Si l’affect est partie prenante et l’érotisme aussi, la farce reste en dominante.
Le plaisir se délecte à chaque page dans ce roman noir sur fond noir et écran blanc. Stévenin et Godard y règnent en maîtres même si le second est en situation périlleuse. Et dans ce texte, tous les clichés s’effacent pour exprimer le désir de l’image par l’image que le roman n’apprivoise pas mais laisse vivre tout en le dépassant en divers moments farces.

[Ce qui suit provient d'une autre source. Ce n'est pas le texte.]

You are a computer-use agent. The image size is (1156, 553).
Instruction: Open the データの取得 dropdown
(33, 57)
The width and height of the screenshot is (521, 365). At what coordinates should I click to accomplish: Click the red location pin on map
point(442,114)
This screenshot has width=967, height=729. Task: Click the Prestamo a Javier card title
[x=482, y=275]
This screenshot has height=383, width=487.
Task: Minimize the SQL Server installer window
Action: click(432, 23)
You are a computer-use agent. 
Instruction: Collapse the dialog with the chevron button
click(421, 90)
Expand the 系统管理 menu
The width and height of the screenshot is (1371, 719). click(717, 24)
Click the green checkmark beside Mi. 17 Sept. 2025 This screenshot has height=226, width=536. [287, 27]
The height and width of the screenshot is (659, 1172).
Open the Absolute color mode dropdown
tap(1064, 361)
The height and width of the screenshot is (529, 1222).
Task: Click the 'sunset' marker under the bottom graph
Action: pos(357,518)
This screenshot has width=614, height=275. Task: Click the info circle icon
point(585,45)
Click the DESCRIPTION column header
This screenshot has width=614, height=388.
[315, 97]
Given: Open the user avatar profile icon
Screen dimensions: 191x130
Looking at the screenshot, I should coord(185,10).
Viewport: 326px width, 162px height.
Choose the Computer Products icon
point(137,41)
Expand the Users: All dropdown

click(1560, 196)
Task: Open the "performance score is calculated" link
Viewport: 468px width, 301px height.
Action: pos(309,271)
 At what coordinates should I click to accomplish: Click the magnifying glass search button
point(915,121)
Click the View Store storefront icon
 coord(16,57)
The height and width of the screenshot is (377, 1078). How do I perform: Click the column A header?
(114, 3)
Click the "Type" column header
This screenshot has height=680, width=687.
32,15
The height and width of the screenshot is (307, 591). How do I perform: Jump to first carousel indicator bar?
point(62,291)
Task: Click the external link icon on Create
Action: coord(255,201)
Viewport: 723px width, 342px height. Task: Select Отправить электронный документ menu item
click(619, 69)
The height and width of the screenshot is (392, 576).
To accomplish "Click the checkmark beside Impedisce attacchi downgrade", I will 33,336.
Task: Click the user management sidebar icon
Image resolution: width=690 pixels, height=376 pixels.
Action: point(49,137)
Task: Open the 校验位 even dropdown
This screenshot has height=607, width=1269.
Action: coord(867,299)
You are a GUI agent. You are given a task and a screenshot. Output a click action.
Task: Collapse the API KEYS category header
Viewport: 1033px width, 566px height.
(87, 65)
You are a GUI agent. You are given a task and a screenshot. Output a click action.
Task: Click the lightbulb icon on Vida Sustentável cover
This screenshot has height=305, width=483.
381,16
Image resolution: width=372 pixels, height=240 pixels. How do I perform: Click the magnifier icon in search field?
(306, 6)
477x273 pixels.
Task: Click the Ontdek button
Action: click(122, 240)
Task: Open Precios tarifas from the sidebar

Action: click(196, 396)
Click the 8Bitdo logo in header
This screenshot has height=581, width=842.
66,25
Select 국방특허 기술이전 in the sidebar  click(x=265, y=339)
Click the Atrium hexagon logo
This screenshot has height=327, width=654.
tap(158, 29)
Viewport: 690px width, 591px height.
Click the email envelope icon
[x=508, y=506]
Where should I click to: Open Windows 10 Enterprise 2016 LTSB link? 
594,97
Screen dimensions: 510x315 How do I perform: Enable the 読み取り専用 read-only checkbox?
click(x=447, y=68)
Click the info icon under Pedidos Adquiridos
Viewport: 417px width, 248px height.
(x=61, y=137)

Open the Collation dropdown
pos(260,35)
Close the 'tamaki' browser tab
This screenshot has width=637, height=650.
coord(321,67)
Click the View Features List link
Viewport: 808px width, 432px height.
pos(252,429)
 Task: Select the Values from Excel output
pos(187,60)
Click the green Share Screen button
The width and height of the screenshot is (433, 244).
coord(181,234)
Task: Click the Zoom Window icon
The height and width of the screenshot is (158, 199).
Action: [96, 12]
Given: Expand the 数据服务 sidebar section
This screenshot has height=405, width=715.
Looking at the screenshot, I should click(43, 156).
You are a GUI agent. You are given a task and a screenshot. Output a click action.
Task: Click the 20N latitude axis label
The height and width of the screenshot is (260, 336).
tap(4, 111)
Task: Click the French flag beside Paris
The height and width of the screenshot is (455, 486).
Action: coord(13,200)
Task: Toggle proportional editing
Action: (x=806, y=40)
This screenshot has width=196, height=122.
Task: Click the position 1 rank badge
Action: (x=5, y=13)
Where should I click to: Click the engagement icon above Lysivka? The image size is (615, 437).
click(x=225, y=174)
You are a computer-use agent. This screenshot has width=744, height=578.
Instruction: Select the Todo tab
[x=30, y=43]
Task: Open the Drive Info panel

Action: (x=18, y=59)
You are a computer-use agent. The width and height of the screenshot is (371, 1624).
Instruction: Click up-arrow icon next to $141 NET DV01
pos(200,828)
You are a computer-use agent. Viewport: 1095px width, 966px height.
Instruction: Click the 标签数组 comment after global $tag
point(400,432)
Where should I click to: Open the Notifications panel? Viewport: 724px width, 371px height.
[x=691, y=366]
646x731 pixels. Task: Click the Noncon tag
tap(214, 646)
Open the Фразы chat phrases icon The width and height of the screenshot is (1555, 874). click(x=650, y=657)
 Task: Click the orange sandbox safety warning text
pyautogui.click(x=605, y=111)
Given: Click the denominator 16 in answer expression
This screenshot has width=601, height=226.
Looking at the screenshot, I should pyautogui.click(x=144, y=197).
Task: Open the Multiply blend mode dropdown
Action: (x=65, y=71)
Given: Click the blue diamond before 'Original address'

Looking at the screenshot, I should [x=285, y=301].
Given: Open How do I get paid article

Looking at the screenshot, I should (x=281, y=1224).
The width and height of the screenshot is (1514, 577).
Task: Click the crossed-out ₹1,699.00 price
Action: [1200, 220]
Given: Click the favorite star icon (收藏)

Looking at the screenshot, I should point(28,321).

Existent une suite d’évasions et de cavalcades de Paris et sa cinémathèque (entre autres) et Lausanne (et son maître cinéaste). Les héros ne sont pas forcément révoltés car ils ont mieux à faire — dont se défaire de certains malfrats.
Dès lors, le livre avance en une fuite en avant. Les flash-backs sont — de facto — induits dans la matière même de l’histoire.
Pour le reste, tout avance vers le lac Léman là où ce gars bon de Gabon fait du paddle. Là où, aussi, l’ordre est moins du réel que de la fiction.
Et le stylo-caméra n’est plus une image. Jusqu’à ce que J-L G sortant de son marasme achève l’histoire par un définitif “coupez”.
Ce qui est peut-être injustifiable tant ce road-movie en ses moments farces nous ravit.
jean-paul gavard-perret
Philippe Thireau, Cinéma Méphisto, éditions Douro, coll. Bleu Turquin, Paris, 2021, 88 p. — 15,00 €.